TASK GOAL
Please rewrite the data below, replacing every "Viewport" with "Display area" and leaving everything else unchanged.
start EXERCISE INPUT
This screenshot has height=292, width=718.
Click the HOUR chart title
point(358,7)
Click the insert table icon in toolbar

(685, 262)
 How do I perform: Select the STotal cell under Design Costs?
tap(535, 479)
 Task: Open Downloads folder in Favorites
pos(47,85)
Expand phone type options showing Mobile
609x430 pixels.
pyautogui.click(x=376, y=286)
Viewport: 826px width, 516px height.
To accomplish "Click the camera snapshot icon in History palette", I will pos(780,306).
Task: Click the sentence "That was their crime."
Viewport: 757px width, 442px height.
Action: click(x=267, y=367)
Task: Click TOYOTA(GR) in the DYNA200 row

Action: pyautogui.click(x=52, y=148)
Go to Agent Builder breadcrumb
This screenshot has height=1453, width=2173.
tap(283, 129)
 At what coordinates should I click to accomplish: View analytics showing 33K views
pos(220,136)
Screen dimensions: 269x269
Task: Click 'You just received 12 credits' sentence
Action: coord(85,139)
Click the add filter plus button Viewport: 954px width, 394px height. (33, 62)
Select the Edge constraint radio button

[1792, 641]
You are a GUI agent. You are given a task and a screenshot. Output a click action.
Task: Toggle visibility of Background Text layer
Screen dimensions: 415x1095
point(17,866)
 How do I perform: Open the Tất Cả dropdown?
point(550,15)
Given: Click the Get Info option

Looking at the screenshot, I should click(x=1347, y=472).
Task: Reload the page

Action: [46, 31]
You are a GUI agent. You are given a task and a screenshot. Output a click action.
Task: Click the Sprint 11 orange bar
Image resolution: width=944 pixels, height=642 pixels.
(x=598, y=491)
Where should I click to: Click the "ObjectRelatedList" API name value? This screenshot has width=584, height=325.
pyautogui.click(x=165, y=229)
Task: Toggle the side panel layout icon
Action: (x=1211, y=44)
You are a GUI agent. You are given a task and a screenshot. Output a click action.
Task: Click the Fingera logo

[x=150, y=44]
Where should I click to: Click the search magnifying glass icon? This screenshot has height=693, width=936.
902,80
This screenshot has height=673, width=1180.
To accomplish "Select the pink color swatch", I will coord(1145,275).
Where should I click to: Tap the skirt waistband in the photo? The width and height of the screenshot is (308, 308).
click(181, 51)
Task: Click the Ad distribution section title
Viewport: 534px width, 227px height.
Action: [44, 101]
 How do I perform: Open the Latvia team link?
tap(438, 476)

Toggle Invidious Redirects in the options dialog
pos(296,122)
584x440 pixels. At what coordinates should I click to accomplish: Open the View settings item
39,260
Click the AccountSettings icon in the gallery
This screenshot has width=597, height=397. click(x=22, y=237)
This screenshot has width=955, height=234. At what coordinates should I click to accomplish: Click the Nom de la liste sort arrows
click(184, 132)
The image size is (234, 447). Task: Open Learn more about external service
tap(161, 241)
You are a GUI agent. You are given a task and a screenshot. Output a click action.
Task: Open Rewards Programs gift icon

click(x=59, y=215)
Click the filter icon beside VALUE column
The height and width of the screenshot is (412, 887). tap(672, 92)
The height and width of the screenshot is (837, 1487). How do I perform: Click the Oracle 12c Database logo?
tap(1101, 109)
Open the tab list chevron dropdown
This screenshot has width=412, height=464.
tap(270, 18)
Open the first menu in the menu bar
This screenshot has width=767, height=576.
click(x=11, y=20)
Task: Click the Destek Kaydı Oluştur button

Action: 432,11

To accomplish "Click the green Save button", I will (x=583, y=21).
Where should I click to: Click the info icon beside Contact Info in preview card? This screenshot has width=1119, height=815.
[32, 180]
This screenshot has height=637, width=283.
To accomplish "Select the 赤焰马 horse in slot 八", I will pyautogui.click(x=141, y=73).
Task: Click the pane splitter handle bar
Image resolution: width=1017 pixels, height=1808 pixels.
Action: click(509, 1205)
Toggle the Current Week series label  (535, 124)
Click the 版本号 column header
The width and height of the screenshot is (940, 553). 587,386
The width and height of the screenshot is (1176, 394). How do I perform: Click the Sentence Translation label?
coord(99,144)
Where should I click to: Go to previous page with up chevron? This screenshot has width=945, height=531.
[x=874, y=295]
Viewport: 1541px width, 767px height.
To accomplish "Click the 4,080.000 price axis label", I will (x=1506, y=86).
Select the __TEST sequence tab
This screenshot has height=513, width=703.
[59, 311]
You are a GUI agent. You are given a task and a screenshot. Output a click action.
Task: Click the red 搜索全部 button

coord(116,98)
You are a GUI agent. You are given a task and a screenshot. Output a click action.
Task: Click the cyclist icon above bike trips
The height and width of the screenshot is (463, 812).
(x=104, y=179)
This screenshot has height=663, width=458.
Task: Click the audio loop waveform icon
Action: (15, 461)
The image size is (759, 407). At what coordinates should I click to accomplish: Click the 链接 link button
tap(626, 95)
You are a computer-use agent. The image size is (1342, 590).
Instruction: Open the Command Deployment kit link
end EXERCISE INPUT
RESULT
This screenshot has height=292, width=718.
Click the HOUR chart title
point(358,7)
Click the insert table icon in toolbar

(685, 262)
 How do I perform: Select the STotal cell under Design Costs?
tap(535, 479)
 Task: Open Downloads folder in Favorites
pos(47,85)
Expand phone type options showing Mobile
609x430 pixels.
pyautogui.click(x=376, y=286)
Display area: 826px width, 516px height.
To accomplish "Click the camera snapshot icon in History palette", I will pos(780,306).
Task: Click the sentence "That was their crime."
Display area: 757px width, 442px height.
Action: click(x=267, y=367)
Task: Click TOYOTA(GR) in the DYNA200 row

Action: pyautogui.click(x=52, y=148)
Go to Agent Builder breadcrumb
This screenshot has height=1453, width=2173.
tap(283, 129)
 At what coordinates should I click to accomplish: View analytics showing 33K views
pos(220,136)
Screen dimensions: 269x269
Task: Click 'You just received 12 credits' sentence
Action: coord(85,139)
Click the add filter plus button Display area: 954px width, 394px height. (33, 62)
Select the Edge constraint radio button

[1792, 641]
You are a GUI agent. You are given a task and a screenshot. Output a click action.
Task: Toggle visibility of Background Text layer
Screen dimensions: 415x1095
point(17,866)
 How do I perform: Open the Tất Cả dropdown?
point(550,15)
Given: Click the Get Info option

Looking at the screenshot, I should click(x=1347, y=472).
Task: Reload the page

Action: [46, 31]
You are a GUI agent. You are given a task and a screenshot. Output a click action.
Task: Click the Sprint 11 orange bar
Image resolution: width=944 pixels, height=642 pixels.
(x=598, y=491)
Where should I click to: Click the "ObjectRelatedList" API name value? This screenshot has width=584, height=325.
pyautogui.click(x=165, y=229)
Task: Toggle the side panel layout icon
Action: (x=1211, y=44)
You are a GUI agent. You are given a task and a screenshot. Output a click action.
Task: Click the Fingera logo

[x=150, y=44]
Where should I click to: Click the search magnifying glass icon? This screenshot has height=693, width=936.
902,80
This screenshot has height=673, width=1180.
To accomplish "Select the pink color swatch", I will coord(1145,275).
Where should I click to: Tap the skirt waistband in the photo? The width and height of the screenshot is (308, 308).
click(181, 51)
Task: Click the Ad distribution section title
Display area: 534px width, 227px height.
Action: [44, 101]
 How do I perform: Open the Latvia team link?
tap(438, 476)

Toggle Invidious Redirects in the options dialog
pos(296,122)
584x440 pixels. At what coordinates should I click to accomplish: Open the View settings item
39,260
Click the AccountSettings icon in the gallery
This screenshot has width=597, height=397. click(x=22, y=237)
This screenshot has width=955, height=234. At what coordinates should I click to accomplish: Click the Nom de la liste sort arrows
click(184, 132)
The image size is (234, 447). Task: Open Learn more about external service
tap(161, 241)
You are a GUI agent. You are given a task and a screenshot. Output a click action.
Task: Open Rewards Programs gift icon

click(x=59, y=215)
Click the filter icon beside VALUE column
The height and width of the screenshot is (412, 887). tap(672, 92)
The height and width of the screenshot is (837, 1487). How do I perform: Click the Oracle 12c Database logo?
tap(1101, 109)
Open the tab list chevron dropdown
This screenshot has width=412, height=464.
tap(270, 18)
Open the first menu in the menu bar
This screenshot has width=767, height=576.
click(x=11, y=20)
Task: Click the Destek Kaydı Oluştur button

Action: 432,11

To accomplish "Click the green Save button", I will (x=583, y=21).
Where should I click to: Click the info icon beside Contact Info in preview card? This screenshot has width=1119, height=815.
[32, 180]
This screenshot has height=637, width=283.
To accomplish "Select the 赤焰马 horse in slot 八", I will pyautogui.click(x=141, y=73).
Task: Click the pane splitter handle bar
Image resolution: width=1017 pixels, height=1808 pixels.
Action: click(509, 1205)
Toggle the Current Week series label  (535, 124)
Click the 版本号 column header
The width and height of the screenshot is (940, 553). 587,386
The width and height of the screenshot is (1176, 394). How do I perform: Click the Sentence Translation label?
coord(99,144)
Where should I click to: Go to previous page with up chevron? This screenshot has width=945, height=531.
[x=874, y=295]
Display area: 1541px width, 767px height.
To accomplish "Click the 4,080.000 price axis label", I will (x=1506, y=86).
Select the __TEST sequence tab
This screenshot has height=513, width=703.
[59, 311]
You are a GUI agent. You are given a task and a screenshot. Output a click action.
Task: Click the red 搜索全部 button

coord(116,98)
You are a GUI agent. You are given a task and a screenshot. Output a click action.
Task: Click the cyclist icon above bike trips
The height and width of the screenshot is (463, 812).
(x=104, y=179)
This screenshot has height=663, width=458.
Task: Click the audio loop waveform icon
Action: (15, 461)
The image size is (759, 407). At what coordinates should I click to accomplish: Click the 链接 link button
tap(626, 95)
You are a computer-use agent. The image size is (1342, 590).
Instruction: Open the Command Deployment kit link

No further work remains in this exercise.